■ **HOW TO COMPLETE THIS TASK**
Lines from the top of the entries down to the line with "جلوشیشه‌ای (878, 834)" must be set down exactly as they stand, with both ends retained.

■ **Stored data**
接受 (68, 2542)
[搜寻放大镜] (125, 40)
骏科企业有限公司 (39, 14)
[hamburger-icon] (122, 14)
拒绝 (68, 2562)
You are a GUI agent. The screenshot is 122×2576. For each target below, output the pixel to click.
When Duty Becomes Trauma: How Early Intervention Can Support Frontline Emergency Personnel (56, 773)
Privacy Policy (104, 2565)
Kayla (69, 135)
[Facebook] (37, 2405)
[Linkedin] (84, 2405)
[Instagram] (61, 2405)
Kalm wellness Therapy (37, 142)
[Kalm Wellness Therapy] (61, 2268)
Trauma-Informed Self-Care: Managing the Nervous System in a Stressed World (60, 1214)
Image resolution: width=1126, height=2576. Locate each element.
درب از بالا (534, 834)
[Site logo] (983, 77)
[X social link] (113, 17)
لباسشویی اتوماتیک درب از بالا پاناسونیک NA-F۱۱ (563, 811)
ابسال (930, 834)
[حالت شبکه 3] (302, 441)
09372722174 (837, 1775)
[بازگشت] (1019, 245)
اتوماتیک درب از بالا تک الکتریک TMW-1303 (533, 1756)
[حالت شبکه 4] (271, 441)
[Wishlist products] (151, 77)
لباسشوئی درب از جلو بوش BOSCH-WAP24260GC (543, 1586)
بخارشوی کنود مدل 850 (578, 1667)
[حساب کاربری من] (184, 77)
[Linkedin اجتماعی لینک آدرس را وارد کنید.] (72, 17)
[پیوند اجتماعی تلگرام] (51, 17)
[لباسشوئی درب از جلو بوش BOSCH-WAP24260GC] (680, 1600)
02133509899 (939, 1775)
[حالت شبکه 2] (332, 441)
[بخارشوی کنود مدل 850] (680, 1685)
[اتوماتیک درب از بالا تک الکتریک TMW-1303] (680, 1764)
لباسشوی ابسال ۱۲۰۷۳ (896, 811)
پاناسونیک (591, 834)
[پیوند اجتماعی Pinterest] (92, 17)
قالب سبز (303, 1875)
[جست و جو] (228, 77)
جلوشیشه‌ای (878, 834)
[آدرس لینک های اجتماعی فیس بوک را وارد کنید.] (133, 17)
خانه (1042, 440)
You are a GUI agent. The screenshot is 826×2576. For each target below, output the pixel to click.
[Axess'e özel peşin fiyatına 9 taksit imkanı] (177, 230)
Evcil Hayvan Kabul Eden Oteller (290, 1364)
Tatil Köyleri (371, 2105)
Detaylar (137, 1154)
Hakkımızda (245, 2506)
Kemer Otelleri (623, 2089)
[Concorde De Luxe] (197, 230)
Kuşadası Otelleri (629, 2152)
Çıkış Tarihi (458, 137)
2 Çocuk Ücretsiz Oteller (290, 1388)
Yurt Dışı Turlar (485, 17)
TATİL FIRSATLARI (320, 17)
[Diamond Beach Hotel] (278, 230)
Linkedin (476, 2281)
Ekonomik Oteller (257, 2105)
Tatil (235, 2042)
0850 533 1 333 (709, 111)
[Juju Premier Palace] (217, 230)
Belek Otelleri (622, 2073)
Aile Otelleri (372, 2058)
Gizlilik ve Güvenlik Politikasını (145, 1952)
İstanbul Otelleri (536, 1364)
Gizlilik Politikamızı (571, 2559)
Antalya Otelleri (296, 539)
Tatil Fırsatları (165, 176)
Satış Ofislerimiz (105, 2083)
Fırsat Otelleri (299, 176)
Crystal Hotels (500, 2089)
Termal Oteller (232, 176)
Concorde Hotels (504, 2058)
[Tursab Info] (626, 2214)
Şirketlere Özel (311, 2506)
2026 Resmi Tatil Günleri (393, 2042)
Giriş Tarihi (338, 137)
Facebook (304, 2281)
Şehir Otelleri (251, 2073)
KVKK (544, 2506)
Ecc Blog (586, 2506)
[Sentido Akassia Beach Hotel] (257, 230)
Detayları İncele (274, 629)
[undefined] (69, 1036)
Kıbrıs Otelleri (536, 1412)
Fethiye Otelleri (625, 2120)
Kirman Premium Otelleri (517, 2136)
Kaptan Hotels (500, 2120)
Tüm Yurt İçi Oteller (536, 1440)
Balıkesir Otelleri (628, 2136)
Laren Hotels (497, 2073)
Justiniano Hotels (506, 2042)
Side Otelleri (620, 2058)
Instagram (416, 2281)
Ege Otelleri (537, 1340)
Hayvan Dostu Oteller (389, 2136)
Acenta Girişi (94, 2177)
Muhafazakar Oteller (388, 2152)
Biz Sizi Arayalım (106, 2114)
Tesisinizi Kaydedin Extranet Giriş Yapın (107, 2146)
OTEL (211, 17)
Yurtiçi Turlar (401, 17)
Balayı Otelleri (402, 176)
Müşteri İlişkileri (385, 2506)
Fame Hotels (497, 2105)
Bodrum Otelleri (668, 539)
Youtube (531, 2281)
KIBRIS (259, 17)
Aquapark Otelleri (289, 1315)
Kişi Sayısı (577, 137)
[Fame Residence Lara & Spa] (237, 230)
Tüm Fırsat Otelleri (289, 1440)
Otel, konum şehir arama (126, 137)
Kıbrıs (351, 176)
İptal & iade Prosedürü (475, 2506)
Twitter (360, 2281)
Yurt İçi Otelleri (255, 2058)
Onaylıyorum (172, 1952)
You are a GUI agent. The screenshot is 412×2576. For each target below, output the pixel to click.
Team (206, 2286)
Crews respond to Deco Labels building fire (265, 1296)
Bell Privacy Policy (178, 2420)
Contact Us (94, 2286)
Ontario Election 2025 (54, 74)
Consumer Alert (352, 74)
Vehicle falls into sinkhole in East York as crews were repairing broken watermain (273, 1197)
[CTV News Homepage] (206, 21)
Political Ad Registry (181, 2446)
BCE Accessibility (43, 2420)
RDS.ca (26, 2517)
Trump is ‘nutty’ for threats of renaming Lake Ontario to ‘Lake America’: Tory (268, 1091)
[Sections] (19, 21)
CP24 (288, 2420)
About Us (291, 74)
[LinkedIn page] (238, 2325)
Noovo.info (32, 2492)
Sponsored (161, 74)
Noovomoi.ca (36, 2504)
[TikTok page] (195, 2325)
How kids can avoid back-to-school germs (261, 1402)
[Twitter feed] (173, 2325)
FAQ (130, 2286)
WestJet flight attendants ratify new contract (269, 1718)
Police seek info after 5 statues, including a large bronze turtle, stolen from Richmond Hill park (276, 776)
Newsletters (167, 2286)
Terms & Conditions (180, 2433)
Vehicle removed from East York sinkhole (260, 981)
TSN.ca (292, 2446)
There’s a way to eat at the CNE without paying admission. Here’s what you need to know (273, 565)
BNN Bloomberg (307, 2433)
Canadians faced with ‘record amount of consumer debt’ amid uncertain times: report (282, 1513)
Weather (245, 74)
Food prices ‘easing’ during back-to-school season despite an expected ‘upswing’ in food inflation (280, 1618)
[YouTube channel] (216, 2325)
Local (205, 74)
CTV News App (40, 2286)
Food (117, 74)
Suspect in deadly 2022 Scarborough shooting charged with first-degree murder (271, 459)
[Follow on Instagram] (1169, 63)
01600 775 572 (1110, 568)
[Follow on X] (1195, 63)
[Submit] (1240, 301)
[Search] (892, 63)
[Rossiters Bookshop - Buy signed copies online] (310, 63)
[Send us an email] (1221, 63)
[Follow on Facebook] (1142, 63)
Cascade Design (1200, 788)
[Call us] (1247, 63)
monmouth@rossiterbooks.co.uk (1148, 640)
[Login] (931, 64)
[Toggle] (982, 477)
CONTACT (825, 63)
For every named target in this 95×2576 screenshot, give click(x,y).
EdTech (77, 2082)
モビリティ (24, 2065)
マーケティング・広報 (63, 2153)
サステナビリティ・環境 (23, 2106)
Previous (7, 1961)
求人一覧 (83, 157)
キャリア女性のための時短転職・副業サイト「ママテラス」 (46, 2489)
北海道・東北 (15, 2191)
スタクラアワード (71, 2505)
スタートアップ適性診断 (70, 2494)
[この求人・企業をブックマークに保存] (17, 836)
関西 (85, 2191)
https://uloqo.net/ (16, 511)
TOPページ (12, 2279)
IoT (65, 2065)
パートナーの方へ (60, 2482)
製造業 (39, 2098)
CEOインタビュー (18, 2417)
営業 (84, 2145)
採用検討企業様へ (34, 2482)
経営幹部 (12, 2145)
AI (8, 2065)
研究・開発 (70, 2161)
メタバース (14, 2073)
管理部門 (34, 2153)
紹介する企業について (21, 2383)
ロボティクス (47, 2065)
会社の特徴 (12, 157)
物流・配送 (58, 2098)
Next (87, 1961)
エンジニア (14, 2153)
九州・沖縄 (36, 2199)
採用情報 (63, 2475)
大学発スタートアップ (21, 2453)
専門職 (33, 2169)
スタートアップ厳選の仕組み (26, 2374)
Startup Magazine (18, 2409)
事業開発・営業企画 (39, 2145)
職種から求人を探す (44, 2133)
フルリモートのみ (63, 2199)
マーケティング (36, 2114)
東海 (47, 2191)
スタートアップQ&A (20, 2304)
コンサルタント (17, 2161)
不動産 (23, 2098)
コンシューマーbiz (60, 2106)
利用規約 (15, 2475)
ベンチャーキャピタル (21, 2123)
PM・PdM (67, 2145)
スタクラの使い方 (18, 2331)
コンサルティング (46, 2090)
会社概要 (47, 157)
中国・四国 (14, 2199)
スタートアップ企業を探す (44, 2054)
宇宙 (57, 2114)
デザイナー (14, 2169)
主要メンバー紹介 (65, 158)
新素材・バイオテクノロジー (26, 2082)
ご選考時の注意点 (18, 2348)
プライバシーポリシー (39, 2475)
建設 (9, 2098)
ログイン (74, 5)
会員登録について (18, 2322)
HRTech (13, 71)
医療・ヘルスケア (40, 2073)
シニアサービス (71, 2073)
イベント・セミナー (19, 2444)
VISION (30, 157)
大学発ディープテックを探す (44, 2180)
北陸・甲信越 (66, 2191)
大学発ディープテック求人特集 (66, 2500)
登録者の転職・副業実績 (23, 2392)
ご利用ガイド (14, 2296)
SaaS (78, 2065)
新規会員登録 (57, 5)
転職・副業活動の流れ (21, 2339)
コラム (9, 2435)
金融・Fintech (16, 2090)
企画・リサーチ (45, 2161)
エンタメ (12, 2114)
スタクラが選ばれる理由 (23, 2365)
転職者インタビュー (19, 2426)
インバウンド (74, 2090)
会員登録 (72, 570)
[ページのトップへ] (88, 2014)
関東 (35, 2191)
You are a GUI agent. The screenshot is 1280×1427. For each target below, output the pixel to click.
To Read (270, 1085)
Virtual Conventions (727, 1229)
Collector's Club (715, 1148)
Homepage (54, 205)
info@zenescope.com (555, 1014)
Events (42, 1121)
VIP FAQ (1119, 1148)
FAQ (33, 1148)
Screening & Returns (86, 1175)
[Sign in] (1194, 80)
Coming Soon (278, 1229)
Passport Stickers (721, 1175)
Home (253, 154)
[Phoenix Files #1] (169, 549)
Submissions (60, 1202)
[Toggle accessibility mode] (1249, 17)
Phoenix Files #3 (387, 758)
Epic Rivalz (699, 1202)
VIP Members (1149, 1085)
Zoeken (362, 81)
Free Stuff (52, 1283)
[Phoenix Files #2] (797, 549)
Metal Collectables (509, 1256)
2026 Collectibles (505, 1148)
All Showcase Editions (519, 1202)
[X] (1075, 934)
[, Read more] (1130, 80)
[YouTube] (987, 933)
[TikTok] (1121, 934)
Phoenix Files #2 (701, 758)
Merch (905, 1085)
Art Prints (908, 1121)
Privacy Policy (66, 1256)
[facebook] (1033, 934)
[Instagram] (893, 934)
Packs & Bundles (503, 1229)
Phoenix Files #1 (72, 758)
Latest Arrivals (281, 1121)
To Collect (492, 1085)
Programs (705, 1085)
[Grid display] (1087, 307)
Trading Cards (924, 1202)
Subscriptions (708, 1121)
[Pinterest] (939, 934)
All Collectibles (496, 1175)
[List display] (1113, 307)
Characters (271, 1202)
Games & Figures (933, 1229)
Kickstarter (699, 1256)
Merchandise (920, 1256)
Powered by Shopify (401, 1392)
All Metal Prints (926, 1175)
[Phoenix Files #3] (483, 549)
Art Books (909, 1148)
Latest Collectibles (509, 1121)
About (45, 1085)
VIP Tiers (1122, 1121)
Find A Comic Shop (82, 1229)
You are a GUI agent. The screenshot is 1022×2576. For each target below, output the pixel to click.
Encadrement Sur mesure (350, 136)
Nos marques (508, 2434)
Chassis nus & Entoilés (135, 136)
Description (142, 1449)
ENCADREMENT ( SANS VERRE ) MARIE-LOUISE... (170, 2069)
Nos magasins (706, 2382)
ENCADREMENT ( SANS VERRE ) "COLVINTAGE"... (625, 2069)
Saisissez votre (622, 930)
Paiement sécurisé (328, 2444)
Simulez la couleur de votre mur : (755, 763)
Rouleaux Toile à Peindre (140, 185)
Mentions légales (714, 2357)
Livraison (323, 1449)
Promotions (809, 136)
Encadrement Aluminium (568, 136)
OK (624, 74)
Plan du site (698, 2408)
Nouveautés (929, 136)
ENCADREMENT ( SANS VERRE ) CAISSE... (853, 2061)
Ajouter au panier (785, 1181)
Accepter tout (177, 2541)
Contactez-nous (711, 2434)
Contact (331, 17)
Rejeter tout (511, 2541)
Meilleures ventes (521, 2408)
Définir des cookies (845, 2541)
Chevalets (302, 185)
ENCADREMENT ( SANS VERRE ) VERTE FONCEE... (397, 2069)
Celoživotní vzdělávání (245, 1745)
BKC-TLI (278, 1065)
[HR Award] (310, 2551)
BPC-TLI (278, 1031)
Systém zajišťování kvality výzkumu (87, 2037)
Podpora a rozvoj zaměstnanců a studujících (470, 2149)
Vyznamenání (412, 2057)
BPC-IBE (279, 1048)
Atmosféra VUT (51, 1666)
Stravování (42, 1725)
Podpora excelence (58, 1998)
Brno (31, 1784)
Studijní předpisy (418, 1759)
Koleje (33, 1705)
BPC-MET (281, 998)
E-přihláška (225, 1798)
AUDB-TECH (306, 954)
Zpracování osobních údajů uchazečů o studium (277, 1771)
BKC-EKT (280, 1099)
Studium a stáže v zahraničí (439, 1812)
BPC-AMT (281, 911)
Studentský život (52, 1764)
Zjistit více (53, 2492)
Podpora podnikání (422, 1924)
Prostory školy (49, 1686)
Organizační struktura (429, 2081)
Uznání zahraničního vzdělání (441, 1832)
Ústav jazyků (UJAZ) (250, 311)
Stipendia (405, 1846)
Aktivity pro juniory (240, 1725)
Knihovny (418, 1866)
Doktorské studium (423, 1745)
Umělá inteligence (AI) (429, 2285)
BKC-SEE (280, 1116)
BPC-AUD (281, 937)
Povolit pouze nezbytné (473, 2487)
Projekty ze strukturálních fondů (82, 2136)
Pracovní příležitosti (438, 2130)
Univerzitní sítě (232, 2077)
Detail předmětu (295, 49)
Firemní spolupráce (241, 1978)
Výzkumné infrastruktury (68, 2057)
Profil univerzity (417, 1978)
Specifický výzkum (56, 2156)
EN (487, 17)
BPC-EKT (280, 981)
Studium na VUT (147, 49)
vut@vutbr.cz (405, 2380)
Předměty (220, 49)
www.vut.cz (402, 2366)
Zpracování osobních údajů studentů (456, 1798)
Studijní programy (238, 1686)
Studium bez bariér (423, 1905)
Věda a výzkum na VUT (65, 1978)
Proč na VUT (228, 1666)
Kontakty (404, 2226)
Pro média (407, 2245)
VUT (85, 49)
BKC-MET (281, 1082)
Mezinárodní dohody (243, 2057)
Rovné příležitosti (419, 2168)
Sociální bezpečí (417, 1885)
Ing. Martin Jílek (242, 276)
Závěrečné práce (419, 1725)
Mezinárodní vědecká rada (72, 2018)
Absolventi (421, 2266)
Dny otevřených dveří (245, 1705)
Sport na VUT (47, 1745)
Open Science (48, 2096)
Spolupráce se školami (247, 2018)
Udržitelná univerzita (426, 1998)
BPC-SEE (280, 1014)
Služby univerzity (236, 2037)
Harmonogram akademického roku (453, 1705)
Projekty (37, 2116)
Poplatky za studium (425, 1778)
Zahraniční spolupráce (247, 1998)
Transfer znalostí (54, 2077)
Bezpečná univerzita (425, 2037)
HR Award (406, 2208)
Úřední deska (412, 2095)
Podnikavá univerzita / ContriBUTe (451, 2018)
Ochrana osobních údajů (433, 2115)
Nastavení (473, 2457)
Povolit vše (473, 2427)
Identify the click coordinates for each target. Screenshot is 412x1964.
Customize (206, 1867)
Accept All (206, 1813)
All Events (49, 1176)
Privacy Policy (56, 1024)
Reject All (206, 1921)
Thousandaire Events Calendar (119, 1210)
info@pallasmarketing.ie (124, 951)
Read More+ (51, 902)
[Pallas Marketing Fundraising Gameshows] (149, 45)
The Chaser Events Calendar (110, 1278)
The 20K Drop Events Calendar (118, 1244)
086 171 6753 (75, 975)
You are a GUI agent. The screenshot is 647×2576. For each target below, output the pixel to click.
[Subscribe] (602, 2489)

■ **ANSWER TO THIS EXERCISE**
接受 (68, 2542)
[搜寻放大镜] (125, 40)
骏科企业有限公司 (39, 14)
[hamburger-icon] (122, 14)
拒绝 (68, 2562)
You are a GUI agent. The screenshot is 122×2576. For each target below, output the pixel to click.
When Duty Becomes Trauma: How Early Intervention Can Support Frontline Emergency Personnel (56, 773)
Privacy Policy (104, 2565)
Kayla (69, 135)
[Facebook] (37, 2405)
[Linkedin] (84, 2405)
[Instagram] (61, 2405)
Kalm wellness Therapy (37, 142)
[Kalm Wellness Therapy] (61, 2268)
Trauma-Informed Self-Care: Managing the Nervous System in a Stressed World (60, 1214)
Image resolution: width=1126, height=2576. Locate each element.
درب از بالا (534, 834)
[Site logo] (983, 77)
[X social link] (113, 17)
لباسشویی اتوماتیک درب از بالا پاناسونیک NA-F۱۱ (563, 811)
ابسال (930, 834)
[حالت شبکه 3] (302, 441)
09372722174 (837, 1775)
[بازگشت] (1019, 245)
اتوماتیک درب از بالا تک الکتریک TMW-1303 (533, 1756)
[حالت شبکه 4] (271, 441)
[Wishlist products] (151, 77)
لباسشوئی درب از جلو بوش BOSCH-WAP24260GC (543, 1586)
بخارشوی کنود مدل 850 (578, 1667)
[حساب کاربری من] (184, 77)
[Linkedin اجتماعی لینک آدرس را وارد کنید.] (72, 17)
[پیوند اجتماعی تلگرام] (51, 17)
[لباسشوئی درب از جلو بوش BOSCH-WAP24260GC] (680, 1600)
02133509899 (939, 1775)
[حالت شبکه 2] (332, 441)
[بخارشوی کنود مدل 850] (680, 1685)
[اتوماتیک درب از بالا تک الکتریک TMW-1303] (680, 1764)
لباسشوی ابسال ۱۲۰۷۳ (896, 811)
پاناسونیک (591, 834)
[پیوند اجتماعی Pinterest] (92, 17)
قالب سبز (303, 1875)
[جست و جو] (228, 77)
جلوشیشه‌ای (878, 834)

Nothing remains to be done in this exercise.